Freitag, 30. Januar 2026

Betrug beim Online-Autohandel: Drei Männer angezeigt

Ein günstiges Online-Angebot und ein vermeintlich seriöser Autohändler entpuppten sich als Betrugsmaschen: Die Carabinieri von Brenner und Gossensaß haben drei Personen wegen Betrug angezeigt.

Den Carabinieri gelang es ihm Rahmen der Ermittlungen die Tatverdächtigen auszuforschen. - Foto: © CC


Im ersten Fall ermittelten die Carabinieri der Station Brenner gegen einen Mann mit Wohnsitz in Mailand. Ausgangspunkt war die Anzeige eines Bürgers, der auf einem bekannten Online-Anzeigenportal ein Inserat zum Verkauf eines Fiat Panda entdeckt hatte. Nach telefonischem Kontakt mit dem mutmaßlichen Verkäufer einigten sich die Parteien auf einen Kaufpreis von 3.100 Euro.

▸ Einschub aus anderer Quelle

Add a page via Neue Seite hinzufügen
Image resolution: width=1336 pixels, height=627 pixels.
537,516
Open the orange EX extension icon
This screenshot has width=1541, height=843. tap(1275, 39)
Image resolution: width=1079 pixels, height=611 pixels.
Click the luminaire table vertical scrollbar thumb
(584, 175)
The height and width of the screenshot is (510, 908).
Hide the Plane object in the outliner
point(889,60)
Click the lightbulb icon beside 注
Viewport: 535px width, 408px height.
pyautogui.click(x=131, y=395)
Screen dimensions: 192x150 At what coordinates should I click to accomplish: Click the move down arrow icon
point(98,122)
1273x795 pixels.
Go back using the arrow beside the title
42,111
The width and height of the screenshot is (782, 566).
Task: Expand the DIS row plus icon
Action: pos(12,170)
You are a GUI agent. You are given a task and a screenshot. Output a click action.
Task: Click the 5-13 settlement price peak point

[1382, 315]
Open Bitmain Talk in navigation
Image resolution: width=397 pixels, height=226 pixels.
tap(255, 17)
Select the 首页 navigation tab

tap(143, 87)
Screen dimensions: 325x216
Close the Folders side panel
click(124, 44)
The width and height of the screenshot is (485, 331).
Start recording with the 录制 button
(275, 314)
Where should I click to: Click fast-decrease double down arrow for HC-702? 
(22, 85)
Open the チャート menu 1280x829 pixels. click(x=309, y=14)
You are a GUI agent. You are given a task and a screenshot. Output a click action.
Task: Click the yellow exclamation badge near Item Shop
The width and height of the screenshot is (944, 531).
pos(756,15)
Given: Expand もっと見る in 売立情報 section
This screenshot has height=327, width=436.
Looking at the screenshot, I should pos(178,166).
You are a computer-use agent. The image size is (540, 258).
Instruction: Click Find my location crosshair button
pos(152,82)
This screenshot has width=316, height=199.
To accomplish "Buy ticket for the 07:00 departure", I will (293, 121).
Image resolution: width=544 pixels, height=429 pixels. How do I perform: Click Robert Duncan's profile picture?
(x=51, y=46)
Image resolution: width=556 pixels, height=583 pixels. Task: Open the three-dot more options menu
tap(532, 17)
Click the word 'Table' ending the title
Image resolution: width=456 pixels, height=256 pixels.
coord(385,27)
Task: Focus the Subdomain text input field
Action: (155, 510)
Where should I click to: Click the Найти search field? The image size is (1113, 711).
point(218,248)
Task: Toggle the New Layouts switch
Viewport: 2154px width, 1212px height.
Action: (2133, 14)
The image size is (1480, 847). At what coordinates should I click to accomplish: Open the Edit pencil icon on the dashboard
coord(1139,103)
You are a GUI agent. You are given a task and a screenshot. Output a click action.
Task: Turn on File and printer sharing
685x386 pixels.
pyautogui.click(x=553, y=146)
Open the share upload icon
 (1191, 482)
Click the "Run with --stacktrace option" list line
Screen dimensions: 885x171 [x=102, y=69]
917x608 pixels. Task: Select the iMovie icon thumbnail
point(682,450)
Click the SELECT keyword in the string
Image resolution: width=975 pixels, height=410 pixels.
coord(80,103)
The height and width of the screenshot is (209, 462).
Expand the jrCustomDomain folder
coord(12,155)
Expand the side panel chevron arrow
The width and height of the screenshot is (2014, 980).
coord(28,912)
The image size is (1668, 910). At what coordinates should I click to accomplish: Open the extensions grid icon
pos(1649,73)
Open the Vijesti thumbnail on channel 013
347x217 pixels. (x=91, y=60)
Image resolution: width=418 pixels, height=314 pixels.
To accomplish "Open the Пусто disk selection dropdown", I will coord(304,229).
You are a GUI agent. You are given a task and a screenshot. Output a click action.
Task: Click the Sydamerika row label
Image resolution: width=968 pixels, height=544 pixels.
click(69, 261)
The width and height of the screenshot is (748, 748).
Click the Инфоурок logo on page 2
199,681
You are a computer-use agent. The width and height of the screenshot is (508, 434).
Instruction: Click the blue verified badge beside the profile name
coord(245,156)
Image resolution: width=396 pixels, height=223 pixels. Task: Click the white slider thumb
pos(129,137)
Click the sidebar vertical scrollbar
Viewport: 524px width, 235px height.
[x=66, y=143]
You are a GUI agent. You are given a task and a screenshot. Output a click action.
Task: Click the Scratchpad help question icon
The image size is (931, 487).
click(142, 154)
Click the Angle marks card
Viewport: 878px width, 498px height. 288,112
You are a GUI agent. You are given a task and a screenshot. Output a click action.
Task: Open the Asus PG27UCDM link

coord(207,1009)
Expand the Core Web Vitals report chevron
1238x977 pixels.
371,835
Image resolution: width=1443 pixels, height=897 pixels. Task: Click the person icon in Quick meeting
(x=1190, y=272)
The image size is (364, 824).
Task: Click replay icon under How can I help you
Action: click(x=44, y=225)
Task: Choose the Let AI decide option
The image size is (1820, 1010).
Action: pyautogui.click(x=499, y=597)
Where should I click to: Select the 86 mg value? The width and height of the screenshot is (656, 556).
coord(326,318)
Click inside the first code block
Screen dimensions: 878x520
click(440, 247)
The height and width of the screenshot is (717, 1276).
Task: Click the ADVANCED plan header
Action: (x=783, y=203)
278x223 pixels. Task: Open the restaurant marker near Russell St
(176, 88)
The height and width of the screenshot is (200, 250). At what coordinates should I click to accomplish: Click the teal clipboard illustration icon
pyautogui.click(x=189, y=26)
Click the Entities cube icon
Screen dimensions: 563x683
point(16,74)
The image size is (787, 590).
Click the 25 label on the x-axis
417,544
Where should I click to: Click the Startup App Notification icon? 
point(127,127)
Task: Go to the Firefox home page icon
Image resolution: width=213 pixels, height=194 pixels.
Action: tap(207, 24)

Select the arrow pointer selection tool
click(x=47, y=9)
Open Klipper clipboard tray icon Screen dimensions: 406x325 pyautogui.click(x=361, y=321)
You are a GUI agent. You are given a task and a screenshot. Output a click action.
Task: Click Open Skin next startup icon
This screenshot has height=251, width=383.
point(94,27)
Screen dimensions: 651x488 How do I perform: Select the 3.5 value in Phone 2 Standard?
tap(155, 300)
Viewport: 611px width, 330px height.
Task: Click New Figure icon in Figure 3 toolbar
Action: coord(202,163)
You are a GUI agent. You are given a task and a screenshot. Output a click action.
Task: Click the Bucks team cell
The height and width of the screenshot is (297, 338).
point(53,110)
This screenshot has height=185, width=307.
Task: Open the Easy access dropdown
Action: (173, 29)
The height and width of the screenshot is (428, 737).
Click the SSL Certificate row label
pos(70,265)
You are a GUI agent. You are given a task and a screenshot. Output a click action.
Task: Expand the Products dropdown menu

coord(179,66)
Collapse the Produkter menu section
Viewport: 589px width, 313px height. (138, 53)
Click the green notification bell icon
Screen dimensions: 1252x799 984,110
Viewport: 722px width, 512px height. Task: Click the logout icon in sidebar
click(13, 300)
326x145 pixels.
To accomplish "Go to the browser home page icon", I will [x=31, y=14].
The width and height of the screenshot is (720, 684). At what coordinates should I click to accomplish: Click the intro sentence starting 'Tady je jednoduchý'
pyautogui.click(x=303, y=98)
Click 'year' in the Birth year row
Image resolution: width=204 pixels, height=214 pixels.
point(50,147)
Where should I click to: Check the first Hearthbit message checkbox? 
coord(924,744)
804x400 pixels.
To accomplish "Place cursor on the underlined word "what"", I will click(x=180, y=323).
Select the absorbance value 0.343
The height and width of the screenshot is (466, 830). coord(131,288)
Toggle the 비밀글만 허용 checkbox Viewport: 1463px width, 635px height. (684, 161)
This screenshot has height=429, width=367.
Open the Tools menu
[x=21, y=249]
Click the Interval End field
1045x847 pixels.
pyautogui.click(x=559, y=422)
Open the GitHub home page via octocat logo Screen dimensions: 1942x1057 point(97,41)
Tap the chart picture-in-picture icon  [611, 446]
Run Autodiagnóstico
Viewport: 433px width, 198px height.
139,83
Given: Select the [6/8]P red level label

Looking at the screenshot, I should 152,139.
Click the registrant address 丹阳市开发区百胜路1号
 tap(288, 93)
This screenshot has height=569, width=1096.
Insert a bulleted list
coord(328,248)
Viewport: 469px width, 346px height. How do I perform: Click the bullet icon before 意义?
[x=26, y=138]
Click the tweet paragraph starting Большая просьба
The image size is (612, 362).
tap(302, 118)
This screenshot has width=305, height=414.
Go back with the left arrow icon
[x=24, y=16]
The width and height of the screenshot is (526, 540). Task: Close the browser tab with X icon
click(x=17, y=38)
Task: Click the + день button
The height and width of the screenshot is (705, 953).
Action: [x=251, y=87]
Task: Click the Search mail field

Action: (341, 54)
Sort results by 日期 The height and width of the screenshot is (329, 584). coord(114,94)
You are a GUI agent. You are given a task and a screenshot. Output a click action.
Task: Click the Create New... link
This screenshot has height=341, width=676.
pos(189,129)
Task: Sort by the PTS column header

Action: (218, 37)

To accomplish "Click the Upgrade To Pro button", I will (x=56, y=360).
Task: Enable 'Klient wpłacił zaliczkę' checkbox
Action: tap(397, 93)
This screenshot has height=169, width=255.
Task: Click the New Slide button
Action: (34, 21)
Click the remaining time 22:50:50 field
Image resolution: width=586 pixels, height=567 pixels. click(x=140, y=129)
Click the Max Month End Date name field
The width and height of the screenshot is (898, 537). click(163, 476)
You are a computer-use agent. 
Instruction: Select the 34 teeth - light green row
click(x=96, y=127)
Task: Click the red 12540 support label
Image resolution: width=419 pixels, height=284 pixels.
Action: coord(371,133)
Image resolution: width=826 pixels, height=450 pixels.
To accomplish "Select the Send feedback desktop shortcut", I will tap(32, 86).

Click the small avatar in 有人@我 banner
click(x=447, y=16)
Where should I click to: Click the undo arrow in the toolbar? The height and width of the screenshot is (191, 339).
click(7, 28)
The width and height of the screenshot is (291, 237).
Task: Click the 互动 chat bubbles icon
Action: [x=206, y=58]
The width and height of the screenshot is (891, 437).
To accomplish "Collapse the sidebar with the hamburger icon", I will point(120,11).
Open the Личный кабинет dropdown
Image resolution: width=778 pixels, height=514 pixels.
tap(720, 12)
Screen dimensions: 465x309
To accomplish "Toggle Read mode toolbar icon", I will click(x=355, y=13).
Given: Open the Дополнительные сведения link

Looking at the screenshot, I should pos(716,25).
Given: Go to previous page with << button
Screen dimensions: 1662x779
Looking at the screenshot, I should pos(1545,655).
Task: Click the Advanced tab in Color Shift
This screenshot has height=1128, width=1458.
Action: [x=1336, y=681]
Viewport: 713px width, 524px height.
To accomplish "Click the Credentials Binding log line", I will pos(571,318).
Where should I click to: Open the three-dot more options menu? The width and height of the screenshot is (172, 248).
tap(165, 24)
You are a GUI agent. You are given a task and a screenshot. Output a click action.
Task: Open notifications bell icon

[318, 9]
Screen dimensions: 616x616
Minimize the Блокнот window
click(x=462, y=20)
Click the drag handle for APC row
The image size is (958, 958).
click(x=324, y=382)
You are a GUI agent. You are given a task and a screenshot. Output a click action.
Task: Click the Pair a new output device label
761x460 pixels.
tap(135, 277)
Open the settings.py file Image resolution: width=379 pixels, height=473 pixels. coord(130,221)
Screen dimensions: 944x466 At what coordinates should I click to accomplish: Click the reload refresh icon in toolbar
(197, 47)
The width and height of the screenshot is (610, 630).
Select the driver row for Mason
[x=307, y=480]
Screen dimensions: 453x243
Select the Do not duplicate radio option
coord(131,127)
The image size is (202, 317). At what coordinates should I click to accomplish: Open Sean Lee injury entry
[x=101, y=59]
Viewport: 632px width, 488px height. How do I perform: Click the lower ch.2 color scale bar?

Verkäufer brach nach Anzahlung den Kontakt ab

Der Käufer überwies den vereinbarten Betrag in zwei Banküberweisungen. In der Folge habe der Verkäufer jedoch den Kontakt abgebrochen und später zusätzlich 1.200 Euro für angebliche Versandkosten gefordert. Diese Zahlung wurde vom Geschädigten nicht geleistet. Das Fahrzeug wurde nie ausgeliefert. Durch bank- und telematische Ermittlungen konnten die Carabinieri den mutmaßlichen Täter identifizieren und zeigten ihn wegen Betrug an.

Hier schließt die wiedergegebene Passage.